Une pochette attirante, que n’aurait certainement pas renié le Grateful Dead. Un nom de groupe si petit – Sins Of Shadows dont le nom est emprunté à un titre des Américains de Symphony X – que je l’ai confondu avec le titre de l’album – The master’s ways. Et puis ces premiers riffs comme pompés sur un classique de Megadeth. Ok pourquoi pas, tant qu’il ne s’agit que d’introduire son propos en interpellant l’auditeur. Seulement… Oui, déjà, « seulement »: dès le morceau titre qui ouvre l’album, le son est d’un autre âge… Comment, aujourd’hui, sauf si c’est volontaire, une formation peut-elle proposer un CD qui sonne comme une démo des 80’s enregistrée sur un 4 pistes dans un garage?
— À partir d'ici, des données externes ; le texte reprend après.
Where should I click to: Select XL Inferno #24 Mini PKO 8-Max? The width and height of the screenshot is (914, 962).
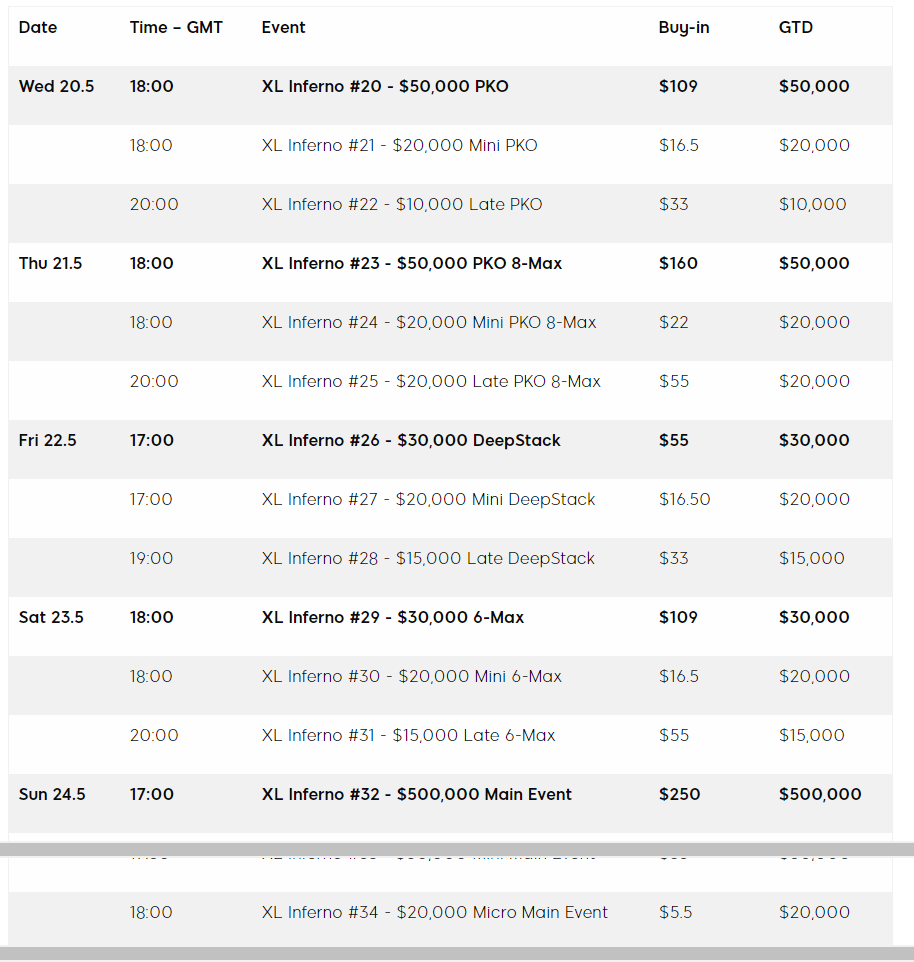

Forcément, l’équilibre sonore n’y est pas (est-ce un hasard si l’acronyme est SOS?).  Et je me dis que l’écoute va être compliquée… Pourtant, maintenant que le négatif est cité, musicalement, il y a de l’envie et de la matière, même si Sins Of Shadows ne réinvente pas la machine à courber les bananes. Les rythmiques enlevées – double es-tu là? – le chant féminin clair et les guitares rageuses laissent entrevoir des compositions qui puisent autant dans le power que dans le metal symphonique. SOS Les ambiances peuvent être aussi sombres (Not in my world) que rythmées (A man in the crowd) ou speedées (Today’s the day et ses riffs à la Maiden – peut-être un peu trop, même…). L’instrumental The mountain montre un visage plus progressif du combo, confirmant au passage la variété de ses sources d’inspirations. Si musicalement Sins Of Shadows est très moderne et actuel, il sera difficile de passer outre l’écueil de la production. Une erreur à ne pas commettre à l’avenir en confiant cette tâche à quelqu’un dont c’est le travail. C’est d’autant plus dommage qu’il y a de la matière.